2: Research has progressed on the whole more than it was originally planned.
ウマやブタ、イヌの埋葬事例については資料調査と分析に着手することができ、その食性復元や同遺跡出土の他の動物種との比較による給餌の違いについての検討が進んでいる。また、対象遺跡は甘粛省や広東省、モンゴル、キルギスなどの中原から離れた古代中国の辺境地域であり、従来から議論が進んでいる中原とは異なる動物供犠の在り方やその時代変化が見えつつある。一方で、当初の計画にあった中原などの中国文明の中心地に位置する遺跡における調査が進んでおらず、ウシを頂点とする伝統的な中国の動物序列に基づく給餌の差を確認することができていない。周辺との比較対象としても中原の遺跡における分析の不足は問題になると考えられる。

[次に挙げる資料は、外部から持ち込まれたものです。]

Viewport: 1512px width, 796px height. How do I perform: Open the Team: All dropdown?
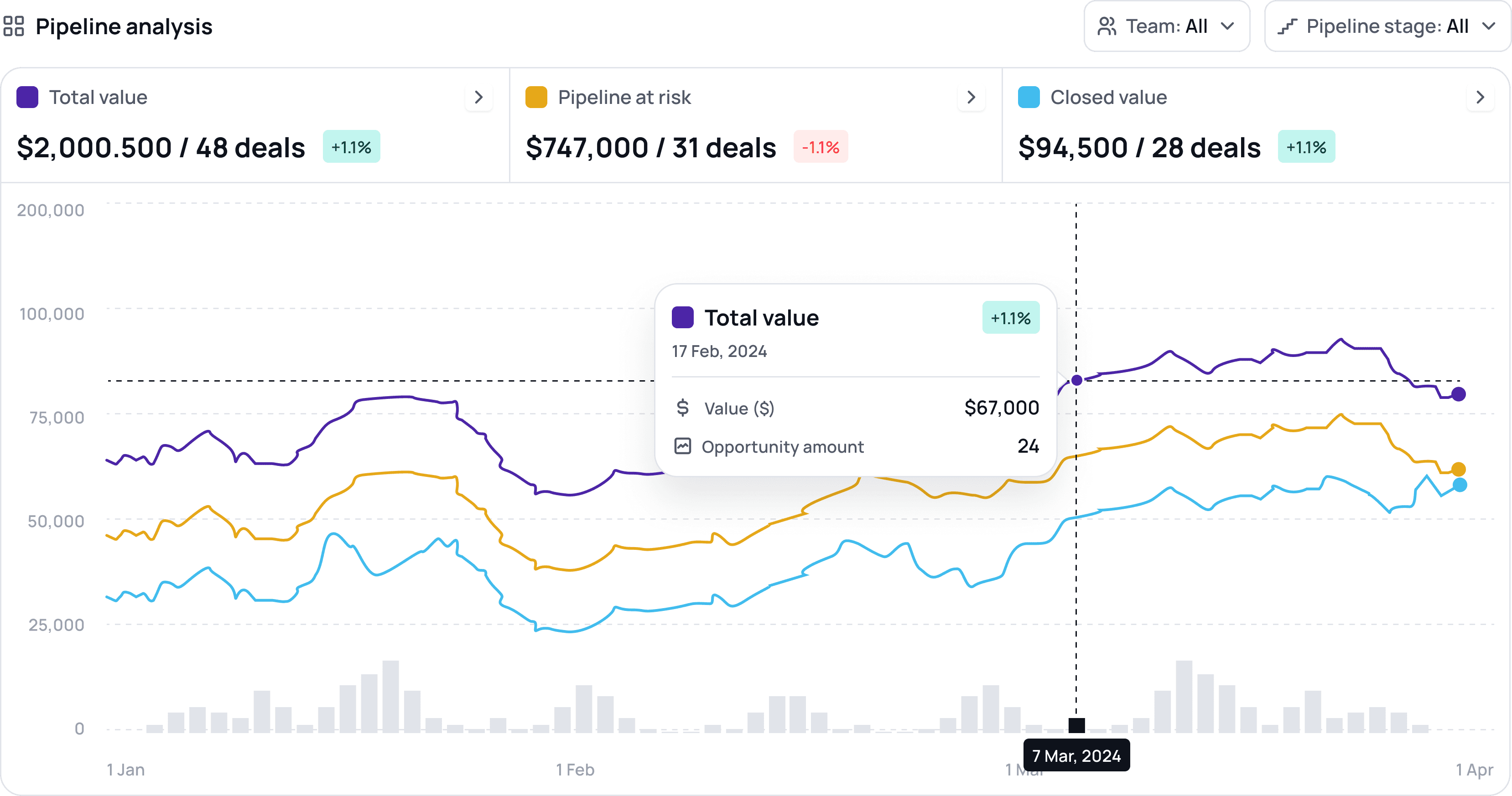tap(1166, 26)
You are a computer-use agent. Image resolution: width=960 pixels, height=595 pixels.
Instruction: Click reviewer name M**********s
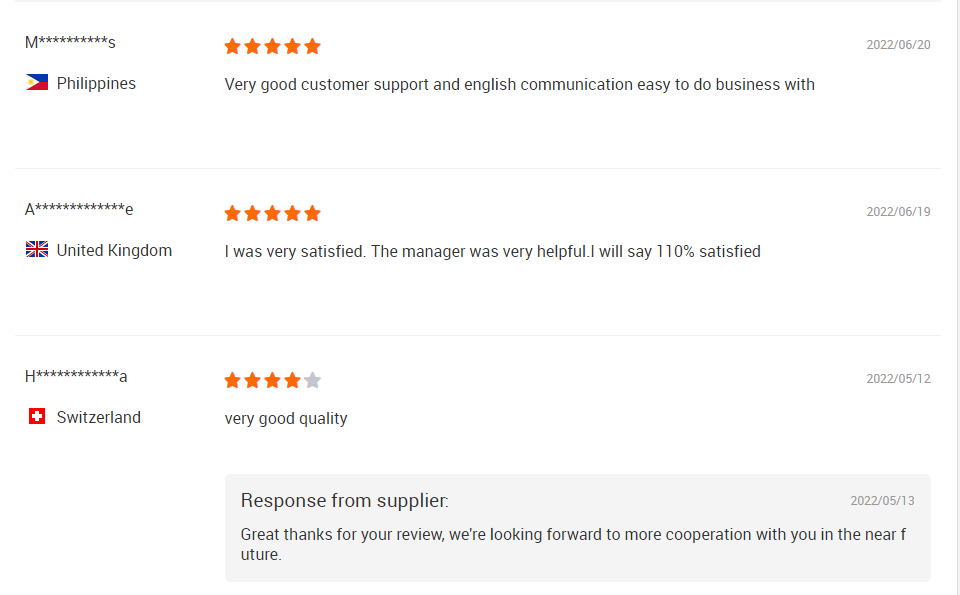(x=70, y=42)
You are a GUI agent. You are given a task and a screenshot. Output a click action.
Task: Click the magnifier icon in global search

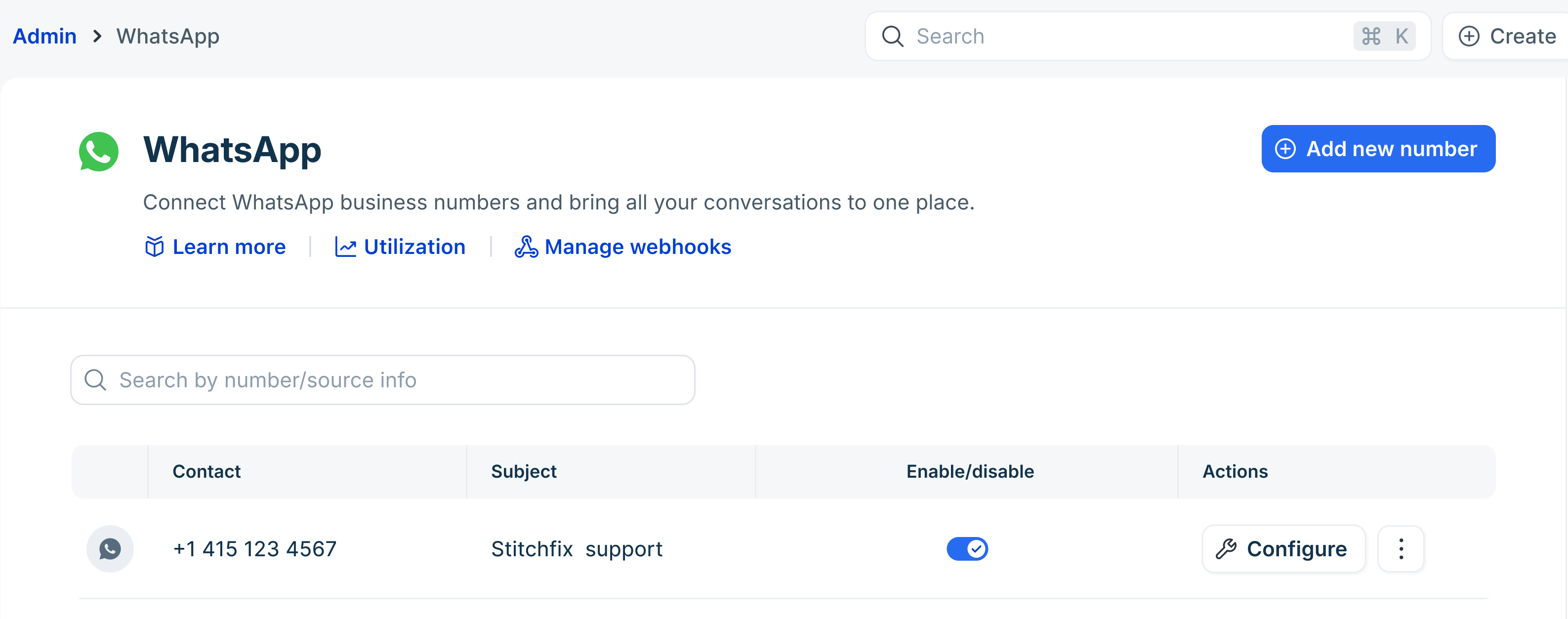[x=892, y=37]
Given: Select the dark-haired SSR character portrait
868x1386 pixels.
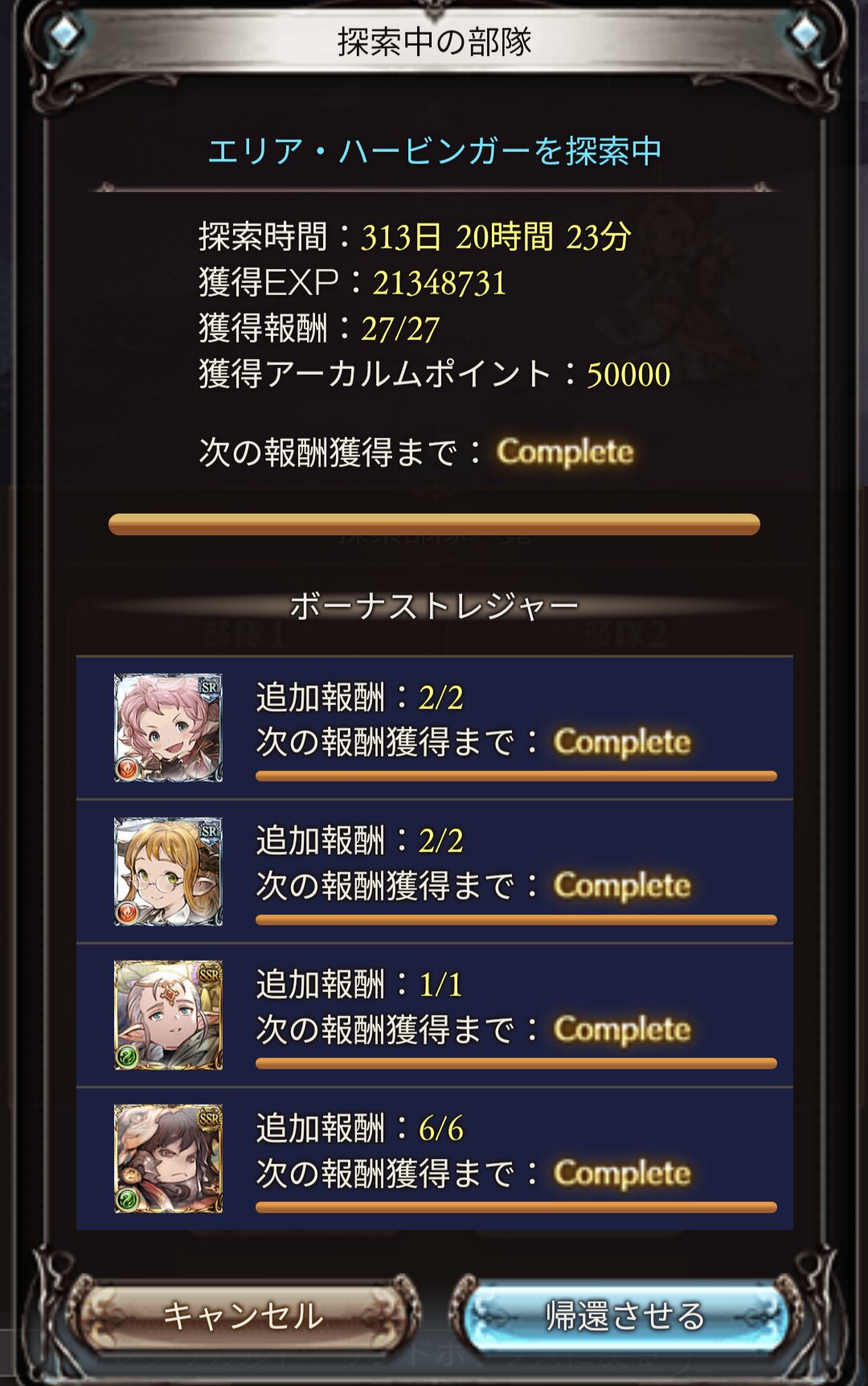Looking at the screenshot, I should pyautogui.click(x=168, y=1158).
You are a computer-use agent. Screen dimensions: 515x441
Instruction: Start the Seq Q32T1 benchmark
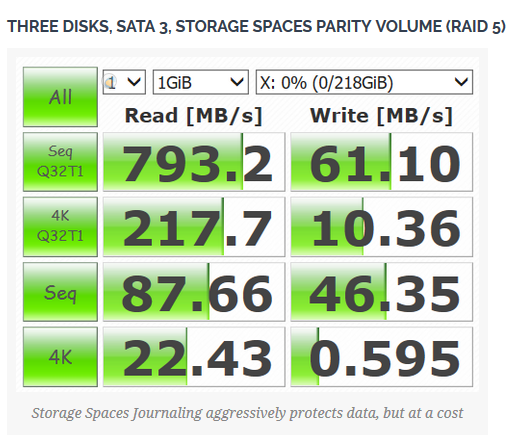tap(60, 162)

2024年は昨年度に採取した動物骨の同位体分析とその結果の解析を進める。寧夏回族自治区、甘粛省、雲南省、モンゴル、キルギスで採取済みの動物骨の同位体分析を行い、儀礼的に埋葬された動物とそれ以外の食用などに利用された動物の比較や種ごとの給餌の違いを比較する。また周辺地域と中原の差異を確認するためにも、公募研究として参画している学術変革領域研究(A)の計画研究班とも協調し、中原地域の資料調査と動物骨の同位体分析による給餌実態の復元を進める。陝西省の石ぼう遺跡を中心に、黄河流域におけるウシの儀礼的埋葬個体の調査を行い、中原における特別な個体への特別な給餌の起源と時代変化を検証する。最終年度のなる2024年度には、これらの成果を雑誌論文に投稿し、成果公表を行う。